Snort / Suricata for inbound traffic only

  • In the past, my network was simple and mainly for outbound use only (no services needed to be reached from the outside).

    Now, however, I have the need to host a small web server on my network.

    I was thinking of adding snort or suricata to my pfSense to more actively analyze the traffic coming into that web server.

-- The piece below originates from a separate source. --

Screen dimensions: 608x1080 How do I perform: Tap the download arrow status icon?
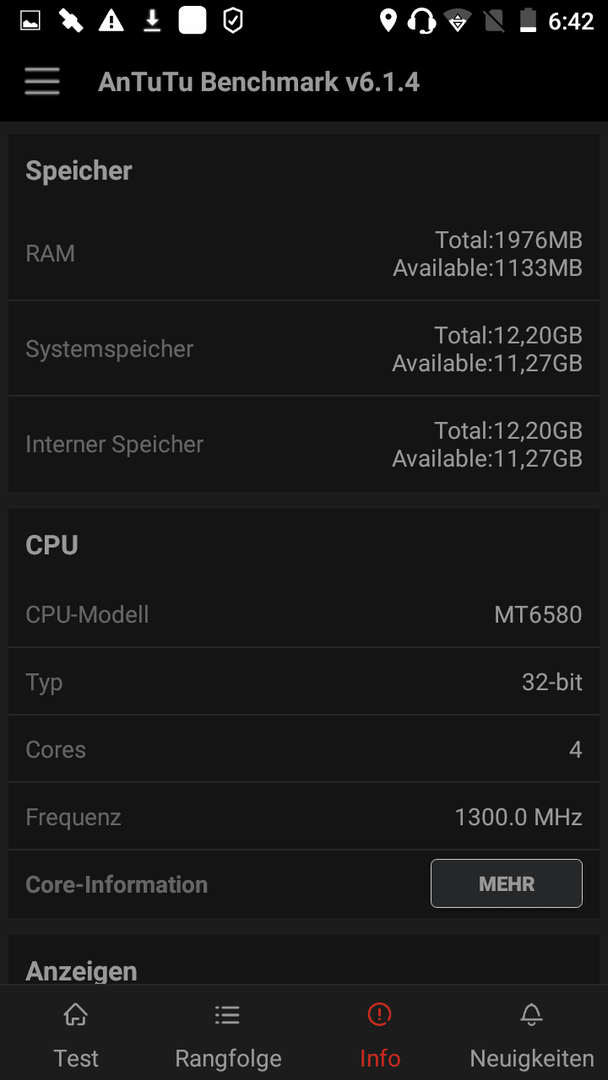click(151, 21)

However, I really just want to use it for incoming traffic to that one specific server, and not change/analyze any of my other outbound traffic.

    Is that possible?

  • Yes, providing you put that web server on a subnet and interface (or VLAN) by itself.  You would then run Suricata or Snort on that interface (or VLAN) only.  That would really be best practice anyway – putting your Interfacing web server in a DMZ.  Run the IDS only on the DMZ interface.


  • Good idea, and that is what I did - kind of.

    Unfortunately (for now) the server also needs to be on the LAN network. But I was able to install a 2nd NIC on the server and use an unused NIC on the pfSense box to make a DMZ of sorts. I make a new NAT rule that goes to the new DMZ server IP address. I then added the 'DMZ' interface to suricata.

    Yes, the web server is now dual-homed, but I thought that would still be better than allowing external traffic to my main LAN.

    Thoughts on dual-homing the server versus just letting the outside talk to the server's LAN IP?


  • Well…dual-homed means if any bad guy finds a way into the web server, then he has immediate free access to you LAN.  With a true DMZ, firewall rules protect the LAN from the DMZ.

    Oh, and in my original reply up above I badly misspelled "Internet-facing web server".  I put "Interfacing web server" instead... :-[.


  • Yeah, I realize if the dual-homed web server is compromised then the LAN is still compromised as well.

    I was just thinking out loud whether making it dual homed like that with a dedicated 'outside' interface really buys me anything. And I still think it does in terms of making it a lot easier to monitor the traffic, even if it doesn't add much additional security.

    The other thing it allows me to do is to keep my suricata rules very tight, as there is limited traffic of a specific type going through that one interface.

    Again, not as good as a real DMZ, but will have to do for now until I rebuild a few things.